**ASSIGNMENT:** Would you print all of the entries word for word?

════

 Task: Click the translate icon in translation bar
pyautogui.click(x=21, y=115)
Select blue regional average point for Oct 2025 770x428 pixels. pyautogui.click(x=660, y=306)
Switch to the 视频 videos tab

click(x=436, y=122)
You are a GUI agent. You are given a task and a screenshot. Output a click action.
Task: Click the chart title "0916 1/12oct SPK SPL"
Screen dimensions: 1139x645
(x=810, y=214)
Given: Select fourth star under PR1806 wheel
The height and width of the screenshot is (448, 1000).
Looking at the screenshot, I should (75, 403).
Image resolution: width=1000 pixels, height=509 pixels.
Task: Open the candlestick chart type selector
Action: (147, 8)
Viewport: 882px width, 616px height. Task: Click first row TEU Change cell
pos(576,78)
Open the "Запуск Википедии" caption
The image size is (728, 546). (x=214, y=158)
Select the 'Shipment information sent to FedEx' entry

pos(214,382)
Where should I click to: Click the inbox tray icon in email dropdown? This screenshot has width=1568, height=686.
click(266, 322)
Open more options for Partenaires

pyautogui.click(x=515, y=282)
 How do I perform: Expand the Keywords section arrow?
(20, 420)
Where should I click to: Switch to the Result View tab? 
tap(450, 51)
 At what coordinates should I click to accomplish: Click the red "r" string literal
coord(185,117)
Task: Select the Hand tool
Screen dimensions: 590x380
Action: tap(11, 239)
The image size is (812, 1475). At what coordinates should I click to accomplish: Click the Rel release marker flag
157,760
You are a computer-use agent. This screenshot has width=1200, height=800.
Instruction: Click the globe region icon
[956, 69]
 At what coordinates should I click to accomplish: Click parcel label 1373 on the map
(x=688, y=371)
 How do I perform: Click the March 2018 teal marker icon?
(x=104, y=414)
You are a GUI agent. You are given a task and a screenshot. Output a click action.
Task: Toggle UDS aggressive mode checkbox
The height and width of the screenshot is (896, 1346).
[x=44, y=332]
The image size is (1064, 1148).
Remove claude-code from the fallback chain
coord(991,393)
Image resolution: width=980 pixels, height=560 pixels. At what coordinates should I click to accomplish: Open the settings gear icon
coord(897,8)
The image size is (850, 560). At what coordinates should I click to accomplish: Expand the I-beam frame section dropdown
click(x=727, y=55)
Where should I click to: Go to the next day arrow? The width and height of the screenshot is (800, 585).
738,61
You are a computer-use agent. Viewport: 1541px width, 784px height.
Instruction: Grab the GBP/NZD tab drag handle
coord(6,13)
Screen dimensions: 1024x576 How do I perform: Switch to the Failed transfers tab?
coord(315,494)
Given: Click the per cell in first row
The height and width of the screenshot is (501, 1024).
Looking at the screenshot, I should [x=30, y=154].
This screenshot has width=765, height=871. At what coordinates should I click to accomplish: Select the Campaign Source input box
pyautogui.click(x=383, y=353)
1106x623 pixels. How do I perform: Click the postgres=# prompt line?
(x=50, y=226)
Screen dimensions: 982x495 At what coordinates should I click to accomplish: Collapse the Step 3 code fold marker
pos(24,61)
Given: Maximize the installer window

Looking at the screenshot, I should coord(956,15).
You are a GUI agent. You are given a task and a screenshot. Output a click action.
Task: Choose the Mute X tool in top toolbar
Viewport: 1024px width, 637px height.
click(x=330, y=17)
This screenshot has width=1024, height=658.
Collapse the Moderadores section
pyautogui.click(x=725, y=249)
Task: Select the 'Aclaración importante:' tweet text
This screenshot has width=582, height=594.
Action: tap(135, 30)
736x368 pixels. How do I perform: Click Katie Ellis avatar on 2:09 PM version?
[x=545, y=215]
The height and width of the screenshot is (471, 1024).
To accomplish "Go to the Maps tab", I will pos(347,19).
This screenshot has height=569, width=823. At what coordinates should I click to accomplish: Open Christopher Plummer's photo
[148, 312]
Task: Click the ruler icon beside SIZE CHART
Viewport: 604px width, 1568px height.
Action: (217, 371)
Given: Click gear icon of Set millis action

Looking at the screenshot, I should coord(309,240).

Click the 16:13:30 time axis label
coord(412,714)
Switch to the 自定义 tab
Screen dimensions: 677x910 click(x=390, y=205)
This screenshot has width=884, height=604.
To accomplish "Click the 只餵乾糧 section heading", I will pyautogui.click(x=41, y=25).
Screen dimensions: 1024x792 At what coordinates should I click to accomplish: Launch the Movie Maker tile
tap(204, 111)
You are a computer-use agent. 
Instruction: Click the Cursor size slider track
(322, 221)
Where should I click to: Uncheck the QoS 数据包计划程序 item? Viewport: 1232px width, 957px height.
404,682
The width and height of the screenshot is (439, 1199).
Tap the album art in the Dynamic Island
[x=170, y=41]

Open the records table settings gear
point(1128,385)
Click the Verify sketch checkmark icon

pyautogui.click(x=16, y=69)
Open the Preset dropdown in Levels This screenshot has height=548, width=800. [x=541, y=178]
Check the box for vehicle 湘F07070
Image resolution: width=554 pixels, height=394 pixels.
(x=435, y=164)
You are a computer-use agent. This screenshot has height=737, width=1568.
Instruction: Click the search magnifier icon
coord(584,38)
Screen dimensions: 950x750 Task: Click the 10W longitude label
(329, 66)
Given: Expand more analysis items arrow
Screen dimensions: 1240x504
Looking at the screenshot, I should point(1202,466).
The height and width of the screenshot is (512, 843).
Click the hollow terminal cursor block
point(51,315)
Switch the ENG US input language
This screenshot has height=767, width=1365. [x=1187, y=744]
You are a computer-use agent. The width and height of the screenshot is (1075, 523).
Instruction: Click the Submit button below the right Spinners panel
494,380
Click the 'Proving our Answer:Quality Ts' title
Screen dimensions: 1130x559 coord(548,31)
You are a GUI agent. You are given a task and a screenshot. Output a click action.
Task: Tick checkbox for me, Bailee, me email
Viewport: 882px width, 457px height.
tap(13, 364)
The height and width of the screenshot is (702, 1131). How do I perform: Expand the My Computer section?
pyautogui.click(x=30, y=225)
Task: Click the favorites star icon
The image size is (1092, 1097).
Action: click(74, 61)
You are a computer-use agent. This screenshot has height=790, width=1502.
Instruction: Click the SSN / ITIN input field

════

**ANSWER SECTION:**
 Task: Click the translate icon in translation bar
pyautogui.click(x=21, y=115)
Select blue regional average point for Oct 2025 770x428 pixels. pyautogui.click(x=660, y=306)
Switch to the 视频 videos tab

click(x=436, y=122)
You are a GUI agent. You are given a task and a screenshot. Output a click action.
Task: Click the chart title "0916 1/12oct SPK SPL"
Screen dimensions: 1139x645
(x=810, y=214)
Given: Select fourth star under PR1806 wheel
The height and width of the screenshot is (448, 1000).
Looking at the screenshot, I should (75, 403).
Image resolution: width=1000 pixels, height=509 pixels.
Task: Open the candlestick chart type selector
Action: (147, 8)
Viewport: 882px width, 616px height. Task: Click first row TEU Change cell
pos(576,78)
Open the "Запуск Википедии" caption
The image size is (728, 546). (x=214, y=158)
Select the 'Shipment information sent to FedEx' entry

pos(214,382)
Where should I click to: Click the inbox tray icon in email dropdown? This screenshot has width=1568, height=686.
click(266, 322)
Open more options for Partenaires

pyautogui.click(x=515, y=282)
 How do I perform: Expand the Keywords section arrow?
(20, 420)
Where should I click to: Switch to the Result View tab? 
tap(450, 51)
 At what coordinates should I click to accomplish: Click the red "r" string literal
coord(185,117)
Task: Select the Hand tool
Screen dimensions: 590x380
Action: tap(11, 239)
The image size is (812, 1475). At what coordinates should I click to accomplish: Click the Rel release marker flag
157,760
You are a computer-use agent. This screenshot has width=1200, height=800.
Instruction: Click the globe region icon
[956, 69]
 At what coordinates should I click to accomplish: Click parcel label 1373 on the map
(x=688, y=371)
 How do I perform: Click the March 2018 teal marker icon?
(x=104, y=414)
You are a GUI agent. You are given a task and a screenshot. Output a click action.
Task: Toggle UDS aggressive mode checkbox
The height and width of the screenshot is (896, 1346).
[x=44, y=332]
The image size is (1064, 1148).
Remove claude-code from the fallback chain
coord(991,393)
Image resolution: width=980 pixels, height=560 pixels. At what coordinates should I click to accomplish: Open the settings gear icon
coord(897,8)
The image size is (850, 560). At what coordinates should I click to accomplish: Expand the I-beam frame section dropdown
click(x=727, y=55)
Where should I click to: Go to the next day arrow? The width and height of the screenshot is (800, 585).
738,61
You are a computer-use agent. Viewport: 1541px width, 784px height.
Instruction: Grab the GBP/NZD tab drag handle
coord(6,13)
Screen dimensions: 1024x576 How do I perform: Switch to the Failed transfers tab?
coord(315,494)
Given: Click the per cell in first row
The height and width of the screenshot is (501, 1024).
Looking at the screenshot, I should [x=30, y=154].
This screenshot has width=765, height=871. At what coordinates should I click to accomplish: Select the Campaign Source input box
pyautogui.click(x=383, y=353)
1106x623 pixels. How do I perform: Click the postgres=# prompt line?
(x=50, y=226)
Screen dimensions: 982x495 At what coordinates should I click to accomplish: Collapse the Step 3 code fold marker
pos(24,61)
Given: Maximize the installer window

Looking at the screenshot, I should coord(956,15).
You are a GUI agent. You are given a task and a screenshot. Output a click action.
Task: Choose the Mute X tool in top toolbar
Viewport: 1024px width, 637px height.
click(x=330, y=17)
This screenshot has width=1024, height=658.
Collapse the Moderadores section
pyautogui.click(x=725, y=249)
Task: Select the 'Aclaración importante:' tweet text
This screenshot has width=582, height=594.
Action: tap(135, 30)
736x368 pixels. How do I perform: Click Katie Ellis avatar on 2:09 PM version?
[x=545, y=215]
The height and width of the screenshot is (471, 1024).
To accomplish "Go to the Maps tab", I will pos(347,19).
This screenshot has height=569, width=823. At what coordinates should I click to accomplish: Open Christopher Plummer's photo
[148, 312]
Task: Click the ruler icon beside SIZE CHART
Viewport: 604px width, 1568px height.
Action: (217, 371)
Given: Click gear icon of Set millis action

Looking at the screenshot, I should coord(309,240).

Click the 16:13:30 time axis label
coord(412,714)
Switch to the 自定义 tab
Screen dimensions: 677x910 click(x=390, y=205)
This screenshot has width=884, height=604.
To accomplish "Click the 只餵乾糧 section heading", I will pyautogui.click(x=41, y=25).
Screen dimensions: 1024x792 At what coordinates should I click to accomplish: Launch the Movie Maker tile
tap(204, 111)
You are a computer-use agent. 
Instruction: Click the Cursor size slider track
(322, 221)
Where should I click to: Uncheck the QoS 数据包计划程序 item? Viewport: 1232px width, 957px height.
404,682
The width and height of the screenshot is (439, 1199).
Tap the album art in the Dynamic Island
[x=170, y=41]

Open the records table settings gear
point(1128,385)
Click the Verify sketch checkmark icon

pyautogui.click(x=16, y=69)
Open the Preset dropdown in Levels This screenshot has height=548, width=800. [x=541, y=178]
Check the box for vehicle 湘F07070
Image resolution: width=554 pixels, height=394 pixels.
(x=435, y=164)
You are a computer-use agent. This screenshot has height=737, width=1568.
Instruction: Click the search magnifier icon
coord(584,38)
Screen dimensions: 950x750 Task: Click the 10W longitude label
(329, 66)
Given: Expand more analysis items arrow
Screen dimensions: 1240x504
Looking at the screenshot, I should point(1202,466).
The height and width of the screenshot is (512, 843).
Click the hollow terminal cursor block
point(51,315)
Switch the ENG US input language
This screenshot has height=767, width=1365. [x=1187, y=744]
You are a computer-use agent. The width and height of the screenshot is (1075, 523).
Instruction: Click the Submit button below the right Spinners panel
494,380
Click the 'Proving our Answer:Quality Ts' title
Screen dimensions: 1130x559 coord(548,31)
You are a GUI agent. You are given a task and a screenshot. Output a click action.
Task: Tick checkbox for me, Bailee, me email
Viewport: 882px width, 457px height.
tap(13, 364)
The height and width of the screenshot is (702, 1131). How do I perform: Expand the My Computer section?
pyautogui.click(x=30, y=225)
Task: Click the favorites star icon
The image size is (1092, 1097).
Action: click(74, 61)
You are a computer-use agent. This screenshot has height=790, width=1502.
Instruction: Click the SSN / ITIN input field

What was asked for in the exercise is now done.